|Year : 1984 | Volume
| Issue : 1 | Page : 49-50
Weber-Christian disease (febrile relapsing non-suppurative nodular panniculitis) (a case report).
NK Singh, DS Singh
N K Singh
|How to cite this article:|
Singh N K, Singh D S. Weber-Christian disease (febrile relapsing non-suppurative nodular panniculitis) (a case report). J Postgrad Med 1984;30:49-50
|How to cite this URL:|
Singh N K, Singh D S. Weber-Christian disease (febrile relapsing non-suppurative nodular panniculitis) (a case report). J Postgrad Med [serial online] 1984 [cited 2022 Aug 18 ];30:49-50
Available from: https://www.jpgmonline.com/text.asp?1984/30/1/49/5496
Weber-Christian disease is a rare and poorly understood disorder of the adipose tissue. It may be the results of several known and possibly many more unknown causes. In 1925, Weber first described a case as "relapsing non-suppurative nodular panniculitis" and Christian, in 1928, added "febrile" to this designation. Subsequently, the eponym Weber-Christian disease was introduced. Rarity of this condition and good therapeutic response to corticosteroid prompted us to report this case and highlight the clinical and diagnostic features of this disease.
A 20 year old female was hospitalized with 12 days' history of high grade fever and multiple, painful nodules on the trunk and lower extremities. She also complained of pain in both the ankles and elbow joints for the same duration. On direct interrogation, she gave history of 2 episodes of similar illness in the past over a period of 2 years. Each episode lasted for about 1 month. She denied any history of abdominal pain.
Examination of the patient revealed a thin built lady having pulse rate of 120/minute, oral temperature of 1000F and moderate pallor. There were multiple, tender, firm nodules of 1-2 cm in diameter, spread over the trunk and lower extremities. There was no joint swelling. Systemic examination was unremarkable.

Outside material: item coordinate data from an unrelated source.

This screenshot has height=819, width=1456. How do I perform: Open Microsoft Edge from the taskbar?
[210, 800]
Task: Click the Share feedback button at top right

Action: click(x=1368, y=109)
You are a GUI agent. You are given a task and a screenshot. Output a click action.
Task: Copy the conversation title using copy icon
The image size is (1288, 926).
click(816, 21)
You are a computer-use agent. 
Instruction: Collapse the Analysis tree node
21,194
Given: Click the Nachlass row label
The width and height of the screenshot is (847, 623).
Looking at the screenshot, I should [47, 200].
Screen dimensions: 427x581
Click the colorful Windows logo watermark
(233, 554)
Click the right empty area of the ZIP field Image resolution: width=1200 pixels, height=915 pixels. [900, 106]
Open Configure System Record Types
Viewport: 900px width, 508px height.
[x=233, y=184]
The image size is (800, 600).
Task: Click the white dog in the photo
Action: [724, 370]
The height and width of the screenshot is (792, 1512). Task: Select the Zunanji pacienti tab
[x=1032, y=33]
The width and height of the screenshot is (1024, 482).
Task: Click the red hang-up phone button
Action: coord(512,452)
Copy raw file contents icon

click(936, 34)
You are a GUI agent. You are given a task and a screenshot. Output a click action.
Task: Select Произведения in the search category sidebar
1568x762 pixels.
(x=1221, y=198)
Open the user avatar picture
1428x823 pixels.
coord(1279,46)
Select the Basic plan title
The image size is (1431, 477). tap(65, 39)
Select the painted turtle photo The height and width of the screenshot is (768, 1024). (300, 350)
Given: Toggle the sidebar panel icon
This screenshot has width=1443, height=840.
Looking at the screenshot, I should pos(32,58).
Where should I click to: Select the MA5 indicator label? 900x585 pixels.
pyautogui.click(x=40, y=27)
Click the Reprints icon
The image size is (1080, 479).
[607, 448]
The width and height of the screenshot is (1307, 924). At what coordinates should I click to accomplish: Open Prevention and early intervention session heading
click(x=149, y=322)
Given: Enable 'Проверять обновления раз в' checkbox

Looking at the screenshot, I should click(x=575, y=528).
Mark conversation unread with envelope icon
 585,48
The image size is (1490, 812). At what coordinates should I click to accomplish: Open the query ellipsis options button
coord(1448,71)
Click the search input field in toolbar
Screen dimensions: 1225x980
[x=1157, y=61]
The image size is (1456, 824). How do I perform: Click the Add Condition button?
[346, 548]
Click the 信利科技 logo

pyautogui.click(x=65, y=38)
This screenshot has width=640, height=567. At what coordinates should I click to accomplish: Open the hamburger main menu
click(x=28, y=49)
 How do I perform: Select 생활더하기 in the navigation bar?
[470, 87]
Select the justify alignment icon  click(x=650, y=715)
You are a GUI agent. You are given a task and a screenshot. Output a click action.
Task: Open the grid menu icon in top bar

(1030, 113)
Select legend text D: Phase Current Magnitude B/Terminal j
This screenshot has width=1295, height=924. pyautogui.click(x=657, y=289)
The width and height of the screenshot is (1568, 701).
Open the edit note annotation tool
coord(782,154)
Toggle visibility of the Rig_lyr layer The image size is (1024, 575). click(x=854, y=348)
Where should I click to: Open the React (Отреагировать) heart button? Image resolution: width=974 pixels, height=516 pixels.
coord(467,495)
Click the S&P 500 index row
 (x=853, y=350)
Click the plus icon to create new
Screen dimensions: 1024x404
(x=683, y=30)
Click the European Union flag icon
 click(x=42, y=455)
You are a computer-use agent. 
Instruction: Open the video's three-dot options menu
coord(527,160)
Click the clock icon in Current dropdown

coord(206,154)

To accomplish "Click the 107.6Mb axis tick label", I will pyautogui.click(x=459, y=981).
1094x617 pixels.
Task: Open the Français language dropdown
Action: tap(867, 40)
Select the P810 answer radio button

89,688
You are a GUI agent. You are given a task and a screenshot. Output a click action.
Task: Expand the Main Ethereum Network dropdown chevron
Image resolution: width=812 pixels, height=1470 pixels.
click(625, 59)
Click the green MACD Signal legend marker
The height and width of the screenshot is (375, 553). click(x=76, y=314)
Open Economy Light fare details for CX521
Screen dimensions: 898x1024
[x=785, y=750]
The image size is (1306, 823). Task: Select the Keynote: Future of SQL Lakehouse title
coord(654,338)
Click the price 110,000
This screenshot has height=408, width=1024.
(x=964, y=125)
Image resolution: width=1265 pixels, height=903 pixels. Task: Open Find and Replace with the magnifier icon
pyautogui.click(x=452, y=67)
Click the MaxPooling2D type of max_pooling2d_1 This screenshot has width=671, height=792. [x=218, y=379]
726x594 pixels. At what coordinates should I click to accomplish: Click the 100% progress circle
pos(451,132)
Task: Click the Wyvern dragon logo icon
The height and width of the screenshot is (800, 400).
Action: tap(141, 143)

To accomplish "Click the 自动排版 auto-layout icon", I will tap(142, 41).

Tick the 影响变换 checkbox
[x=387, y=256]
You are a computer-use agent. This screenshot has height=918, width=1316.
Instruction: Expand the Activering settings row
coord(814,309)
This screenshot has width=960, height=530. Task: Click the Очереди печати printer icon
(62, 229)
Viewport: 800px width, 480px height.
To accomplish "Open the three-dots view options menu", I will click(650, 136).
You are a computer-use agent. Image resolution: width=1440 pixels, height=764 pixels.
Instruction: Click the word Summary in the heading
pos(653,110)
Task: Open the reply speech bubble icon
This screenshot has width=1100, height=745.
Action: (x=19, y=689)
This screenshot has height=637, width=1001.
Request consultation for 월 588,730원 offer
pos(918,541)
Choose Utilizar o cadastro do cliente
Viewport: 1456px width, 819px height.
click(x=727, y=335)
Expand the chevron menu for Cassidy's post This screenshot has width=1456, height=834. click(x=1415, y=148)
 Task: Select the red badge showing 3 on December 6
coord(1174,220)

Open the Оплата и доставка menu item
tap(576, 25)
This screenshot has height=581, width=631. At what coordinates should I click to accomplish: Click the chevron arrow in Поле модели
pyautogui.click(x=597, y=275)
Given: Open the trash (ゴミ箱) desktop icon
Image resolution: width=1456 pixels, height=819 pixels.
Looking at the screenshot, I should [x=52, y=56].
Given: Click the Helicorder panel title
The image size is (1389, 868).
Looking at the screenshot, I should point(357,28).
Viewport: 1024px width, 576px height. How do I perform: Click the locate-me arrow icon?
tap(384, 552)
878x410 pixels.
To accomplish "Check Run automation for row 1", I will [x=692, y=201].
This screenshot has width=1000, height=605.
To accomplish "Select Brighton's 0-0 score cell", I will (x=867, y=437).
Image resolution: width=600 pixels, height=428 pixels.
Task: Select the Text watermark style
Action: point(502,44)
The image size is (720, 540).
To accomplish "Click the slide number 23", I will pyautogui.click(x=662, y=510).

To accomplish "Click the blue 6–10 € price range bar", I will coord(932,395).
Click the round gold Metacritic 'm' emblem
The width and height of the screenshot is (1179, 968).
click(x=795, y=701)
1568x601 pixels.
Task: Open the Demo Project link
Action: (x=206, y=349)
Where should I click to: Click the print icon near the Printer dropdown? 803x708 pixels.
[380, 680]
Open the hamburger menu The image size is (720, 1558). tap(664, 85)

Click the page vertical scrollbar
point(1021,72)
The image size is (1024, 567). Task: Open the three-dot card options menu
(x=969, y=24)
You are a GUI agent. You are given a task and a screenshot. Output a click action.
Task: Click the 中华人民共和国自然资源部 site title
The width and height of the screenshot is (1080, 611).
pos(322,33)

Laboratory investigations revealed total WBC count of 13,000/cmm with differential leucocyte count of P-70%, L-27% and E-3%; Haemoglobin was 5.5 gm% and ESR-30 mm/hour (Wintrobe method). Tests for rheumatoid factor and L.E. cells were negative. Serial estimations of serum and urinary amylase were normal. Paper electrophoresis of serum proteins revealed mild. elevation of alpha-2 globulin. Barium meal contrast study of the upper gastro-intestinal tract showed no evidence of pancreatic malignancy. Biopsy from the skin nodule showed inflammatory cells in the fat tissue together with foci of fat necrosis [Fig. 1].
The patient had good therapeutic response with corticosteroids and other supportive measures. Prednisolone was given in a dose of 40 mg/day in divided doses for 1 week and then gradually tapered off over a period of 3 weeks. Two years follow-up information of the present case revealed no relapse of the disease.
Weber-Christian disease is a rare disorder of subcutaneous fat tissue. The exact aetio-pathogenesis of this condition is largely unknown. Some of the aetiological factors incriminated are immunologically mediated vasculitis and steroid withdrawl. A number of cases have been reported with other disease processes e.g. systemic lupus erythematosus, pancreatitis and pancreatic carcinoma. In the case under report, no definite aetiological factor could be established.
Clinically, it is characterised by acute febrile illness associated with recurrent crops of multiple, tender, subcutaneous nodules or plaques occurring most commonly on the thighs and legs but may involve the arms and sometimes also the trunk and face. Usually over a period of few weeks the nodules subside. The disease tends to recur at an interval of weeks or months. Rarely, visceral involvement may also occur which may prove to be fatal.
Histopathological changes of subcutaneous nodules in acute stage of the disease comprise of focal necrosis of fat cells with infiltration by polymorphonuclear leucocytes and lymphocytes. Later on, macrophages invade the fat lobules. Following the inflammatory phase, there is replacement of adipose tissue by fibrosis. Rarely, there may be associated vasculitis.
Good therapeutic response with corticosteroids and ACTH have been reported by various workers., Present case also had favourable therapeutic response to corticosteroid and had no recurrence of the disease in a 2 year follow-up period.